# DATA SECTION
───

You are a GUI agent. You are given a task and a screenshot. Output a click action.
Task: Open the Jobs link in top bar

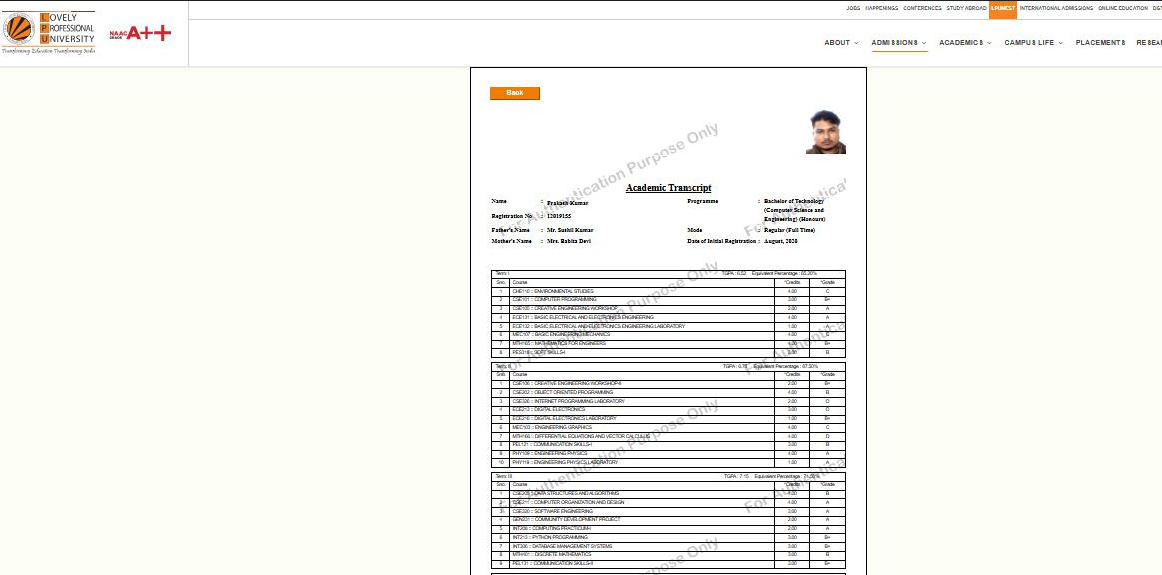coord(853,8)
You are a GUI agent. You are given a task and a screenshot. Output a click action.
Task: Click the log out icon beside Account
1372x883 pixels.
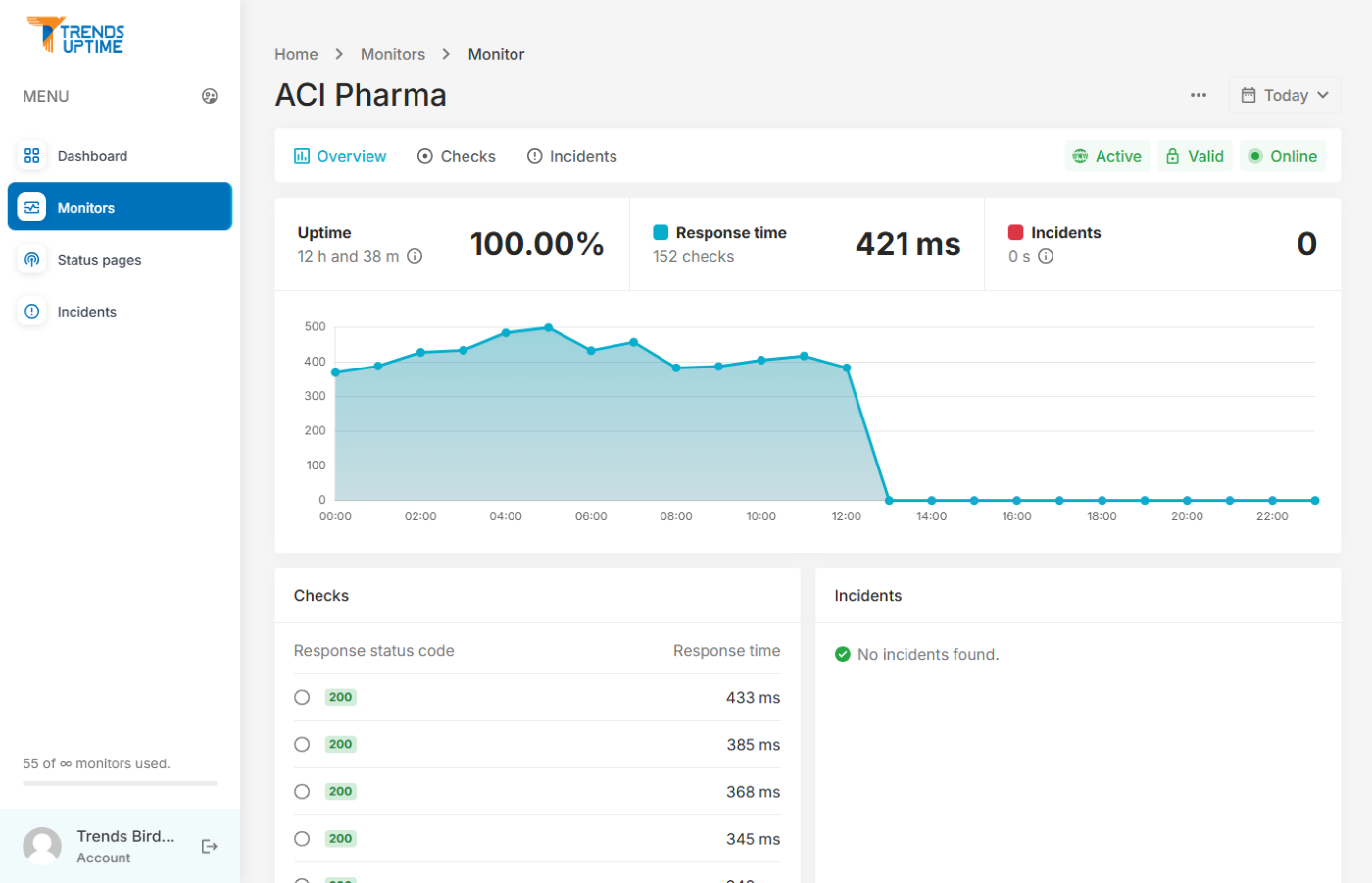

───

# WORK INSTRUCTION
Reproduce the listing in full and exactly, excluding any pictures it holds.

# RESPONSE
You are a GUI agent. You are given a task and a screenshot. Output a click action.
Task: Open the Jobs link in top bar

coord(853,8)
You are a GUI agent. You are given a task and a screenshot. Output a click action.
Task: Click the log out icon beside Account
1372x883 pixels.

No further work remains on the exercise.